◆ **TASK TO CARRY OUT**
Pull every line holding the word "Uncheck" out of the data and copy it.

[Stored data]
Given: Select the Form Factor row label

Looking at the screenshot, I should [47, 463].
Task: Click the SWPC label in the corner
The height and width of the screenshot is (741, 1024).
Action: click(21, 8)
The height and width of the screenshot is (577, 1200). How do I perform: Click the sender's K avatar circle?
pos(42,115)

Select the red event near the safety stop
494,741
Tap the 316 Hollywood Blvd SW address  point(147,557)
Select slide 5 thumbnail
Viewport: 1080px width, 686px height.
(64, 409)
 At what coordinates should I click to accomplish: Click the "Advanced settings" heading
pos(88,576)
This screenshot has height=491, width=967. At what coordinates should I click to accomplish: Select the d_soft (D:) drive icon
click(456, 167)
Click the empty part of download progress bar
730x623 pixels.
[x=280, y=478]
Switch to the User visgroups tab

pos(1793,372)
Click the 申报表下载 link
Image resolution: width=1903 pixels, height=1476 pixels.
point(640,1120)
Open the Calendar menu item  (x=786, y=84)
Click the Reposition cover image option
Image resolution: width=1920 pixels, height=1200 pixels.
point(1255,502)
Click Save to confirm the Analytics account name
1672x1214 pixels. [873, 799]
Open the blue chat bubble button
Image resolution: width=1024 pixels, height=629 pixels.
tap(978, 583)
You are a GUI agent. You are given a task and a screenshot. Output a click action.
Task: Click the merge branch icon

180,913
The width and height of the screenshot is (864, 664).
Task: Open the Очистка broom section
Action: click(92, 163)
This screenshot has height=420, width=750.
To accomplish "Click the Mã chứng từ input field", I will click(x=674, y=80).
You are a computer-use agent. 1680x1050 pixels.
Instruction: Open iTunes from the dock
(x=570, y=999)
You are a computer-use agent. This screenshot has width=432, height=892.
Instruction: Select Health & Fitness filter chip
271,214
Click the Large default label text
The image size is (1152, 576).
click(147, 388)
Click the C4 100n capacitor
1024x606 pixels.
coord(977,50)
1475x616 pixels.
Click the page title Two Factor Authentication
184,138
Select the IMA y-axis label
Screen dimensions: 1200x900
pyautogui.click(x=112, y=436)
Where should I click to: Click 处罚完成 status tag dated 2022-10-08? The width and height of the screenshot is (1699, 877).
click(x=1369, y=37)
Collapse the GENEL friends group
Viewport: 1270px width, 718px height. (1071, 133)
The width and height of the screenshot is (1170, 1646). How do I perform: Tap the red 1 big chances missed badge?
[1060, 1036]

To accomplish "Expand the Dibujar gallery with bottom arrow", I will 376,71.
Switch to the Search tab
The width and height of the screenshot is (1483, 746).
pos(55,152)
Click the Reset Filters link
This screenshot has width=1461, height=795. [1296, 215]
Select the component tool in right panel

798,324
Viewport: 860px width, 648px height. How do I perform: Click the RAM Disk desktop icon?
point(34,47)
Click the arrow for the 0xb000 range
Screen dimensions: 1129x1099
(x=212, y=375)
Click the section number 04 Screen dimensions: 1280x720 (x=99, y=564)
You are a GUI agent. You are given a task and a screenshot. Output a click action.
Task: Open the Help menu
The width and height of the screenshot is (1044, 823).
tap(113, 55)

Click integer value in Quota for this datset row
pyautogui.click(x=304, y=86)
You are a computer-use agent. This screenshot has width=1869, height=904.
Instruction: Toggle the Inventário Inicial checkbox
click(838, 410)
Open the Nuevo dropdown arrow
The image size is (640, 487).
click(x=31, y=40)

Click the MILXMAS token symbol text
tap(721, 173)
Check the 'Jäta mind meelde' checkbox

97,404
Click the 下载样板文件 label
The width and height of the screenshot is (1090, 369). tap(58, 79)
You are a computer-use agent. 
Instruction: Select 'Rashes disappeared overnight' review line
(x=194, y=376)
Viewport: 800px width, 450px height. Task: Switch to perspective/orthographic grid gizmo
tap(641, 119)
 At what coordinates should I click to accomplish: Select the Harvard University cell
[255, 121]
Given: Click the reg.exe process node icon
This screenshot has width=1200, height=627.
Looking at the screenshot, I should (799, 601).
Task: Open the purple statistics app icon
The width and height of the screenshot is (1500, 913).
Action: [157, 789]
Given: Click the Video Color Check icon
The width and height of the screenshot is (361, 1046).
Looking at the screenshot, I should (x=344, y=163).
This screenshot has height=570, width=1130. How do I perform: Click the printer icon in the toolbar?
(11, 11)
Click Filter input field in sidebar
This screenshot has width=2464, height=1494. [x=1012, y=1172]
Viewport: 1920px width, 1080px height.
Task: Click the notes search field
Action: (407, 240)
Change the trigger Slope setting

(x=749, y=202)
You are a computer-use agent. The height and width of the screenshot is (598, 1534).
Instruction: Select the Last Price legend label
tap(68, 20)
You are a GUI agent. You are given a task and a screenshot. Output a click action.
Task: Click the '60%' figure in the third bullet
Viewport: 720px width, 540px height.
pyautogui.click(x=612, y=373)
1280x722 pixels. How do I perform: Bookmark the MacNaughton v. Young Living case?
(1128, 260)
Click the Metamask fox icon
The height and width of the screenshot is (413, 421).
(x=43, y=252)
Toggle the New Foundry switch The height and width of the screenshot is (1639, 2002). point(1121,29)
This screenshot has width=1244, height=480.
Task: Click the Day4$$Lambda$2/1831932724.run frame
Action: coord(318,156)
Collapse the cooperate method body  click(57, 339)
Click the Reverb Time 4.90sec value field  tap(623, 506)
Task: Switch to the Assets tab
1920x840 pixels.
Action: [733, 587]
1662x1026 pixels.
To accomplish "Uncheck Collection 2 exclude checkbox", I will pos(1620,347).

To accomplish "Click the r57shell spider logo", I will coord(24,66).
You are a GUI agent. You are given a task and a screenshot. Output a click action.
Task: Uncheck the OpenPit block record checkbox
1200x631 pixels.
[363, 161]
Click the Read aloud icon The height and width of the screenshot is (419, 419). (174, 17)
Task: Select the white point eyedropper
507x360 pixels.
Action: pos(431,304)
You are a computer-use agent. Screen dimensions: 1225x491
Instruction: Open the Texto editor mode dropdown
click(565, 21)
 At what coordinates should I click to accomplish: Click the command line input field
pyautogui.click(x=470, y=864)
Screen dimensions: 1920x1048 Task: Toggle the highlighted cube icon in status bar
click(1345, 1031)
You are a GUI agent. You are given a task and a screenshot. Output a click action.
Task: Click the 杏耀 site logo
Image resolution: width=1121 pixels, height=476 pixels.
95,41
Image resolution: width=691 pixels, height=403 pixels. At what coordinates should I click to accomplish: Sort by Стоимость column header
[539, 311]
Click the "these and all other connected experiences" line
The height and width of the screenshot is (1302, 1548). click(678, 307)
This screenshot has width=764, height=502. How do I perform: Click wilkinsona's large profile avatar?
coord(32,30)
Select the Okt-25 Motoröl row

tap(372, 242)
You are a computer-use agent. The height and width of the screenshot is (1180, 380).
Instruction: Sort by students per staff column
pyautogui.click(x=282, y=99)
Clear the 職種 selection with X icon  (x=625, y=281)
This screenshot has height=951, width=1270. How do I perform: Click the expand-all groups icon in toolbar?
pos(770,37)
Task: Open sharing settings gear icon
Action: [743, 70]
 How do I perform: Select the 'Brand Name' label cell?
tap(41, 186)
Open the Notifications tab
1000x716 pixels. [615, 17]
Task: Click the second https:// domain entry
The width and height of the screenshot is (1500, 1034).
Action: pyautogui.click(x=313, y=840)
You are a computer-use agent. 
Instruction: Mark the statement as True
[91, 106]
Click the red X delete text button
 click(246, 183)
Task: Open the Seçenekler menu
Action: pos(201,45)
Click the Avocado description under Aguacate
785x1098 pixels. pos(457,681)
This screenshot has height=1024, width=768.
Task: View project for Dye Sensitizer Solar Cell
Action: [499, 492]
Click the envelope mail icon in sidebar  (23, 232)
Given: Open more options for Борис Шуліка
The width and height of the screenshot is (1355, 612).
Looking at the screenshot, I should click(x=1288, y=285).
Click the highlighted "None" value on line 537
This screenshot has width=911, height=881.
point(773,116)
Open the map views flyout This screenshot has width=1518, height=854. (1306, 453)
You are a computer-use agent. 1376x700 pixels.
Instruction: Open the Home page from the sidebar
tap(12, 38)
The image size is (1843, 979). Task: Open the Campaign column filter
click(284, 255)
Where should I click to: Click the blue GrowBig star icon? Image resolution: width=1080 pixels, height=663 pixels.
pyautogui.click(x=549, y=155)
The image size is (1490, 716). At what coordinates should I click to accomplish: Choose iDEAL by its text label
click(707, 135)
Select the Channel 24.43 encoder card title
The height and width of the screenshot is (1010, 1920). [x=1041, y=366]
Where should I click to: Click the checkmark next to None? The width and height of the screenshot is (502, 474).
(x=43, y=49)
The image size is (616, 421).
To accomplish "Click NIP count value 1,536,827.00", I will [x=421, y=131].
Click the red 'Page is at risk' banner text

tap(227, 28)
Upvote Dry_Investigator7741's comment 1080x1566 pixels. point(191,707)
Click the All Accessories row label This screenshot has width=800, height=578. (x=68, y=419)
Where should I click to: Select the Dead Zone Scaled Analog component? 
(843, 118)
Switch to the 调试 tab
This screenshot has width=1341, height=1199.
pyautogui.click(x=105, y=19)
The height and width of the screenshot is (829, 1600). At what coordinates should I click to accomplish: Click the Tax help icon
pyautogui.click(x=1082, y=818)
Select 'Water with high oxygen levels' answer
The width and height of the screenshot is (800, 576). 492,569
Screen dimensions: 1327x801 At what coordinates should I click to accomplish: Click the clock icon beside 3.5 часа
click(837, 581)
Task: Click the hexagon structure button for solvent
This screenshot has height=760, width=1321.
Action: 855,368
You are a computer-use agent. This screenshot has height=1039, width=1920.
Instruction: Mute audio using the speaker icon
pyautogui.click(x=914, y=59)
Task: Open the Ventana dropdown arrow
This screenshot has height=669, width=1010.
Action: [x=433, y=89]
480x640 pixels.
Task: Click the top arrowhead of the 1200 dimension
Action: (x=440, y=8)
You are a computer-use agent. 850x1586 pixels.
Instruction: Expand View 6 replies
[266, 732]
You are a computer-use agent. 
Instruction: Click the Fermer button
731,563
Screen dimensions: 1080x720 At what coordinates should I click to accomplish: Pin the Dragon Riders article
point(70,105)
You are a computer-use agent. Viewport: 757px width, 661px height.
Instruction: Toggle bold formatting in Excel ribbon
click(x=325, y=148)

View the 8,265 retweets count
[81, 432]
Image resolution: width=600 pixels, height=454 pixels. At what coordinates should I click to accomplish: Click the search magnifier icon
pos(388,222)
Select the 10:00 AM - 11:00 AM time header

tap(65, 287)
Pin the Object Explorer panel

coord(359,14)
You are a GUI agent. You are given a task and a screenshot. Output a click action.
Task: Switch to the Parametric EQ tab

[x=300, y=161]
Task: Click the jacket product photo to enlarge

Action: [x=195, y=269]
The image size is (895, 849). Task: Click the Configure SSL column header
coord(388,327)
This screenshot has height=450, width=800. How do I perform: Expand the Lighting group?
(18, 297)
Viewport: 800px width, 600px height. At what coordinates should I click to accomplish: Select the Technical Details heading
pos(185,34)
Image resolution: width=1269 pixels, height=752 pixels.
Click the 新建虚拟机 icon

◆ **SOLUTION**
To accomplish "Uncheck Collection 2 exclude checkbox", I will pos(1620,347).
Task: Uncheck the OpenPit block record checkbox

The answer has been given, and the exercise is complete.